A ispirare l’incontro, organizzato dal Filo in collaborazione con le Parrocchie di San Luca e Santa Maria Bianca, la constatazione evidente di un rapporto diretto e problematico fra questo genere musicale e una precisa (e diffusa) realtà di disagio sociale e generazionale – nei quartieri e nelle piazze della nostra città –, più volte salita alla ribalta della cronaca negli scorsi mesi.

Michele ci ha spiegato che la trap nasce – indovinate dove? – negli USA, all’inizio del terzo millennio, e poi dopo circa dieci anni si diffonde in Italia. Come oltreoceano, non è che i cantanti della trap “interpretino” con la loro musica un fenomeno sociale di disagio, rabbia, isolamento sociale. Piuttosto, la musica trap è creata e interpretata proprio da protagonisti diretti di questo disagio e di questa rabbia.
Presente da tanti anni tra i ragazzi dei quartieri difficili di Milano, Don Claudio ha testimoniato che il malessere e la violenza crescono in particolare tra i ragazzi emarginati e “diversi” anche perché provenienti da famiglie extracomunitarie immigrate. Ragazzi nati in Italia, che hanno maturato aspettative e ambizioni di crescita sociale ed economica poi frustrate e respinte dall’emarginazione e dall’isolamento sperimentati nel quartiere, a scuola, anche per la loro provenienza etnica e culturale.
Nelle canzoni “arrabbiate” della trap non ci si preoccupa nemmeno, ci ha fatto notare Michele, di utilizzare testi facilmente comprensibili: gli artisti inventano e distorcono parole, e i versi annegano nel ritmo della musica. Vengono proposti testi che il nostro mondo, spesso istericamente “politically correct”, non ha il coraggio di criticare o condannare, nonostante il loro sessismo, e la loro celebrazione esplicita e realistica della violenza. E l’anacronistica tolleranza di questi testi – da parte per esempio dell’industria discografica – è forse proprio l’espressione massima e contraddittoria di una pavida “correttezza politica”, finalizzata a evitare di riconoscere ed affrontare il dramma dell’esclusione ed emarginazione di tanti giovani.
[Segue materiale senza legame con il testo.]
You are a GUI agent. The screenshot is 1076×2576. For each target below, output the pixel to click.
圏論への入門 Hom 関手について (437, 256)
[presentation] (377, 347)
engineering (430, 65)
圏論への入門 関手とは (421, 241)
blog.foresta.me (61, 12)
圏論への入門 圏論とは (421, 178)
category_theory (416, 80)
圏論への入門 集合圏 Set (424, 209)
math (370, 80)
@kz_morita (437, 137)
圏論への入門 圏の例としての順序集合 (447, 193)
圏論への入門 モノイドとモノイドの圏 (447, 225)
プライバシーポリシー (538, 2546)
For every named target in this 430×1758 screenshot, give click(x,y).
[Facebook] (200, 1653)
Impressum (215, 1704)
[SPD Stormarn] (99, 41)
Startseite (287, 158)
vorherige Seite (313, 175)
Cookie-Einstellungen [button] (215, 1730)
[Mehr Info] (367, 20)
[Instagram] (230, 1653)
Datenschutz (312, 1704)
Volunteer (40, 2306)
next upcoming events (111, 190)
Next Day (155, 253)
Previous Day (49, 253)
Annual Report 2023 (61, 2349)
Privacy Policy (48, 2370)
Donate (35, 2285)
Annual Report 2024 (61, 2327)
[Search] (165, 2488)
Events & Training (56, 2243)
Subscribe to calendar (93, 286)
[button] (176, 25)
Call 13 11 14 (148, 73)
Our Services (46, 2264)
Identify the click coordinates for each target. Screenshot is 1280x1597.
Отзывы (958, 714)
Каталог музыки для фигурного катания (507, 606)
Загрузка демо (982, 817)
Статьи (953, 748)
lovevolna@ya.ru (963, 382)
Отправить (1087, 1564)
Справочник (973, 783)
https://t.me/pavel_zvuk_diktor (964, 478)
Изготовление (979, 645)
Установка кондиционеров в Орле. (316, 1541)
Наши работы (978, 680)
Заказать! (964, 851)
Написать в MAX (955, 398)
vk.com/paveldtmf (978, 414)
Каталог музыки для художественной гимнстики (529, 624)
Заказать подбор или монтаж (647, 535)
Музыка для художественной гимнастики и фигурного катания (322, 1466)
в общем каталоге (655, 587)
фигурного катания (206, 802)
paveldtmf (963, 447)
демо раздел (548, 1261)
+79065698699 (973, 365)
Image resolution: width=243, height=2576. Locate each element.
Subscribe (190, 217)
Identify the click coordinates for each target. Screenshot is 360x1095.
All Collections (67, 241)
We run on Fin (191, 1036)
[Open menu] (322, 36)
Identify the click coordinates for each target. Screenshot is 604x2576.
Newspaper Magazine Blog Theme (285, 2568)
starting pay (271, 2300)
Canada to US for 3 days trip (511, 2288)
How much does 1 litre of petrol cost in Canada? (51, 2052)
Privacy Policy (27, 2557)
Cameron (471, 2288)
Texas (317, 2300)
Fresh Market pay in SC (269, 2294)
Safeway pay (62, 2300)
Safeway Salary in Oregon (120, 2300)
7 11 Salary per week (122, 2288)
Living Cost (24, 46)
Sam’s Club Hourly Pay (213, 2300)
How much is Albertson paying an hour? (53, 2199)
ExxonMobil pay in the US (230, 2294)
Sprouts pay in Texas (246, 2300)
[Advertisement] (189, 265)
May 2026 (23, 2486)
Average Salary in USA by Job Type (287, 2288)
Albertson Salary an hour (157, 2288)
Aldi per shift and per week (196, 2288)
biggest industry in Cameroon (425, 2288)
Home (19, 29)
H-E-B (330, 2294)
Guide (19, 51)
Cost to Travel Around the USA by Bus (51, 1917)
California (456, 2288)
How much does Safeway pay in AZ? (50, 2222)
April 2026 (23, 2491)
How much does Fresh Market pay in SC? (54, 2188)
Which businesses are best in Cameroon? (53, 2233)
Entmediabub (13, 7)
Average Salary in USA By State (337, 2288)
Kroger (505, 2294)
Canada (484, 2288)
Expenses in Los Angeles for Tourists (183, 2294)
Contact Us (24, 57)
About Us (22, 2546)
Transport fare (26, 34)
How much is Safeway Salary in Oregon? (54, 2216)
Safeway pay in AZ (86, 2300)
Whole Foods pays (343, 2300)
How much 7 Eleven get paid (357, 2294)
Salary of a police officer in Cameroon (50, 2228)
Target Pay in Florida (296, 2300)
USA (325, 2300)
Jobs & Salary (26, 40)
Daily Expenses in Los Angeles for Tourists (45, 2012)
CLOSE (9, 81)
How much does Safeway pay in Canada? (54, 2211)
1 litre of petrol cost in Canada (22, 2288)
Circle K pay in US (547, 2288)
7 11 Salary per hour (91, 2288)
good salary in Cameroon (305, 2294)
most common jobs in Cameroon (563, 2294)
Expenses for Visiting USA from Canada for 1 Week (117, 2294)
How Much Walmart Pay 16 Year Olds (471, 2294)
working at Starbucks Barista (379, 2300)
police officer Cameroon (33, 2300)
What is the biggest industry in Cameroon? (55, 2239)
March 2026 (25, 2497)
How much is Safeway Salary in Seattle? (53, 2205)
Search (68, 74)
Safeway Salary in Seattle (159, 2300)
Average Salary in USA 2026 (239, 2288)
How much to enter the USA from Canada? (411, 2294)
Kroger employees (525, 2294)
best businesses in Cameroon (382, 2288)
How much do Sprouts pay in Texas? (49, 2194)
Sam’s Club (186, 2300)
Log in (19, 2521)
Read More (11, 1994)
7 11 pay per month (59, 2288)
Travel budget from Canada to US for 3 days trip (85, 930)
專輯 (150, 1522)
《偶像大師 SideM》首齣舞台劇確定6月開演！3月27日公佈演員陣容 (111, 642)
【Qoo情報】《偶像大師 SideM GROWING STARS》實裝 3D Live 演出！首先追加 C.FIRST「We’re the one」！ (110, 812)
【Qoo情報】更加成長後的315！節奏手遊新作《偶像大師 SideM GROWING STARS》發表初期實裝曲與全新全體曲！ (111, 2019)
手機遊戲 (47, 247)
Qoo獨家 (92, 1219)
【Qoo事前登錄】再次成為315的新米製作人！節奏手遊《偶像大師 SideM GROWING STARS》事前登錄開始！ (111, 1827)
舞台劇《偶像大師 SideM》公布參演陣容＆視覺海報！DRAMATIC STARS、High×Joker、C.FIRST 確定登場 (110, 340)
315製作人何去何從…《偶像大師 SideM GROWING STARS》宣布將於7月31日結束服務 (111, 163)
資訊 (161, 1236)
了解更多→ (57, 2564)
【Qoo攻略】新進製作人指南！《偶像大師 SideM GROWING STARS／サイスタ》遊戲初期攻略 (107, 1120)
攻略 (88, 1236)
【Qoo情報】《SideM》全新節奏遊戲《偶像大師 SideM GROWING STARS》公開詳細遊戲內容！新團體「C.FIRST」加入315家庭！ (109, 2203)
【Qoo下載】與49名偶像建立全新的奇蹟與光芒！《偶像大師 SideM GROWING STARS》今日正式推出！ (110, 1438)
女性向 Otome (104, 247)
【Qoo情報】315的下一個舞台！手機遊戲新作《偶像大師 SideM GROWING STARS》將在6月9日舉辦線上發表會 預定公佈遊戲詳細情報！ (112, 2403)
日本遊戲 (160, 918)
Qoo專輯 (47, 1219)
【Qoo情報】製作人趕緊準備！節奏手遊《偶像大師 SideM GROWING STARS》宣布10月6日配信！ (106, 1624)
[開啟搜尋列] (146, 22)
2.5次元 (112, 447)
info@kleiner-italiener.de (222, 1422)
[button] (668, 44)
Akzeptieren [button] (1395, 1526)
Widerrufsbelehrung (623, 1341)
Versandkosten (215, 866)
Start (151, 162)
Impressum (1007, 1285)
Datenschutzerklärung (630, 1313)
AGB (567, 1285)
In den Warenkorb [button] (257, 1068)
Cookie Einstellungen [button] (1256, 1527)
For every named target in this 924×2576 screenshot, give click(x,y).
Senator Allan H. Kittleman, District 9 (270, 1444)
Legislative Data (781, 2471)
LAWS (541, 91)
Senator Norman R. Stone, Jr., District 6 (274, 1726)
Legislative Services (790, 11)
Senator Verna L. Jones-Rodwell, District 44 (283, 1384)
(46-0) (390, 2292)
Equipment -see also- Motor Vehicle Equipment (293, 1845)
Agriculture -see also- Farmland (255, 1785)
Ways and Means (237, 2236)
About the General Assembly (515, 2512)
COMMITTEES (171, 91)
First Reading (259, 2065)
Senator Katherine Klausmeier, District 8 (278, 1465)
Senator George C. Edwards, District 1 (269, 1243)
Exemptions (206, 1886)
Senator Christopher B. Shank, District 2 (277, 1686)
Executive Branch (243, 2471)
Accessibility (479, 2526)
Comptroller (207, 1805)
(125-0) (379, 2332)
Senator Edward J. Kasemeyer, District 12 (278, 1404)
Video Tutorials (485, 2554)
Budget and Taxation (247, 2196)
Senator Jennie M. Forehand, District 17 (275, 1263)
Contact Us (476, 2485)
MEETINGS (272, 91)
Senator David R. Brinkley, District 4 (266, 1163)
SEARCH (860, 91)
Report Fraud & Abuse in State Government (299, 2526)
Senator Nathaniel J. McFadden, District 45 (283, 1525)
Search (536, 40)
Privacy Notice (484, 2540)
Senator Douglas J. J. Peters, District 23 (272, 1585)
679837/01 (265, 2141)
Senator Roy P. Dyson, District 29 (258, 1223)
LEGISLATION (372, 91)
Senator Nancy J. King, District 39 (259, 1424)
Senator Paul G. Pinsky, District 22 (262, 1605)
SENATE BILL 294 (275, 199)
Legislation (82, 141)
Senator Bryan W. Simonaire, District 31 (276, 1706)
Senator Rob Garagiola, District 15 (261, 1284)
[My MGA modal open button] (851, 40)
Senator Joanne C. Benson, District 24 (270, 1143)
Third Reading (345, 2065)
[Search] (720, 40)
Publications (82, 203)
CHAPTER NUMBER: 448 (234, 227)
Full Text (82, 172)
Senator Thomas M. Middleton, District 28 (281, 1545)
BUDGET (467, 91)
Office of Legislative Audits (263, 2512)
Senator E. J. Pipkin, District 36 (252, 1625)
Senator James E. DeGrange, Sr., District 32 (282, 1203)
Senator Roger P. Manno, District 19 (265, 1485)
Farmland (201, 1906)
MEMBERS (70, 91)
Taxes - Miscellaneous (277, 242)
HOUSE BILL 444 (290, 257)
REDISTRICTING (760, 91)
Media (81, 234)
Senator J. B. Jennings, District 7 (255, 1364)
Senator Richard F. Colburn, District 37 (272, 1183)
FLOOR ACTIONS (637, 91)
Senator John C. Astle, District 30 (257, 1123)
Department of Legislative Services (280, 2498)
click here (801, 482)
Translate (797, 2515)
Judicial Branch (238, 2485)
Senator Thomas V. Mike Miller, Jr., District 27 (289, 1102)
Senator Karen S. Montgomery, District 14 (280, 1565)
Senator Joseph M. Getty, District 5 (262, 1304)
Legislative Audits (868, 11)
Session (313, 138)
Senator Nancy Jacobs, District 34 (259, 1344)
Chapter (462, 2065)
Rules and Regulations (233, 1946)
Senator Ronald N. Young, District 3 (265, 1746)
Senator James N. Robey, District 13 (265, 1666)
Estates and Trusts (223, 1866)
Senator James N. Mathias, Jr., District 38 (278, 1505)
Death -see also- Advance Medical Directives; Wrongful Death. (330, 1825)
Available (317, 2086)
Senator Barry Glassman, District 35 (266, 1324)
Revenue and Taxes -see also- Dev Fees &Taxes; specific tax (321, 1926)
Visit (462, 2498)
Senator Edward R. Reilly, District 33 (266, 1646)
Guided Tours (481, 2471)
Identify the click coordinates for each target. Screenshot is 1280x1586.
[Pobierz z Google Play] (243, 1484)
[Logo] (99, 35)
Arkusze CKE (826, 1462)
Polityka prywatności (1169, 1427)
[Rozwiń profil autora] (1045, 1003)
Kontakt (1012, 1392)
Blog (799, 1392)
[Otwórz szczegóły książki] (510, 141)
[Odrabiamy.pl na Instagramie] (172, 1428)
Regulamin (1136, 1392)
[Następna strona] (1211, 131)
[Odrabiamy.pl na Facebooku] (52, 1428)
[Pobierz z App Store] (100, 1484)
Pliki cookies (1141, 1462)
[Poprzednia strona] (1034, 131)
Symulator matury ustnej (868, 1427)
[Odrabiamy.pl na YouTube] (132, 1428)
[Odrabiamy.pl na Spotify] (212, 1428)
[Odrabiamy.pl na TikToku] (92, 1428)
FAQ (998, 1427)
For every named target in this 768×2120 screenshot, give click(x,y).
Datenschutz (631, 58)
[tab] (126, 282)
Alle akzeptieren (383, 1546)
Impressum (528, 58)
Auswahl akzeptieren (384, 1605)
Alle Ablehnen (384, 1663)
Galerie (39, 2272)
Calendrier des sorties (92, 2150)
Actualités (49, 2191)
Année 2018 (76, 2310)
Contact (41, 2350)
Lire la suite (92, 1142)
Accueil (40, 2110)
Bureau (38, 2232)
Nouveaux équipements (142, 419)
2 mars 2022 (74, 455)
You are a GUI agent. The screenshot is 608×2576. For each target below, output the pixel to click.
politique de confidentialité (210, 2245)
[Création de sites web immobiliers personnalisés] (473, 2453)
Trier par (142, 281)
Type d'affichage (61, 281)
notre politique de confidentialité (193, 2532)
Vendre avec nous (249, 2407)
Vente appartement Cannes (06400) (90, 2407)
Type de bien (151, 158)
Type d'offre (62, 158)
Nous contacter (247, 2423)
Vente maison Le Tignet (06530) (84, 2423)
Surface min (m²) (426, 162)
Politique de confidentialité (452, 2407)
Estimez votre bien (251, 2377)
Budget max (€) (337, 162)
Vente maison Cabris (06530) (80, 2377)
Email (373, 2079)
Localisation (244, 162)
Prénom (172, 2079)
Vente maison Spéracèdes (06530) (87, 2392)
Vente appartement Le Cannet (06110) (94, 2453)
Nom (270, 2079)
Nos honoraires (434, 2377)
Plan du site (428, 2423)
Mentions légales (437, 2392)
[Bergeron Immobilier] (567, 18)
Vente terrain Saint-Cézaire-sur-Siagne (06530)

La forte connotazione sociale della trap e al contempo la sua ampia diffusione fra i giovani e giovanissimi, anche al di fuori dei contesti “difficili”, richiedono alcune riflessioni di natura educativa e sociale, come ci ha ricordato don Claudio. La disperazione di questi ragazzi nasce dall’isolamento, anche fisico, nei loro “ghetti” urbani: in realtà spesso sembrano addirittura non esistere per la scuola, la Chiesa, il quartiere e la città. Queste realtà non sanno parlare loro, affascinarli, offrire spazi di incontro e di crescita. Perché, ci ha richiamato don Claudio, le nostre comunità cristiane o civili non sono capaci di parlare a questi ragazzi, non sanno offrire luoghi, rapporti, incontri accoglienti e affascinanti?
Queste domande sono tanto più urgenti perché la diffusione della trap, e dei linguaggi e modelli cui si accompagna, ha trovato straordinari amplificatori nei social, che costituiscono il quotidiano mezzo di comunicazione e di relazione di tutti i nostri giovani.

Per questo il secondo incontro del ciclo, proposto presso la parrocchia di Santa Maria Bianca in Casoretto, rappresenta la naturale continuazione di queste riflessioni: la serata di mercoledì 1° febbraio offrirà l’opportunità di approfondire la conoscenza dei linguaggi “telematici” dei giovani, in particolare di Tik Tok e Instagram, le due piattaforme attualmente più gettonate. Anche da lì passa la trap, e da lì passano rapporti, contenuti, immagini, speranze, ambizioni e frustrazioni.
Ci aiuteranno due esperti dei rapporti tra social e mondo giovanile: don Marco Ferrari, sacerdote ed educatore, e Rosa Giuffré, esperta di comunicazione. Appuntamento al 1° febbraio, dunque!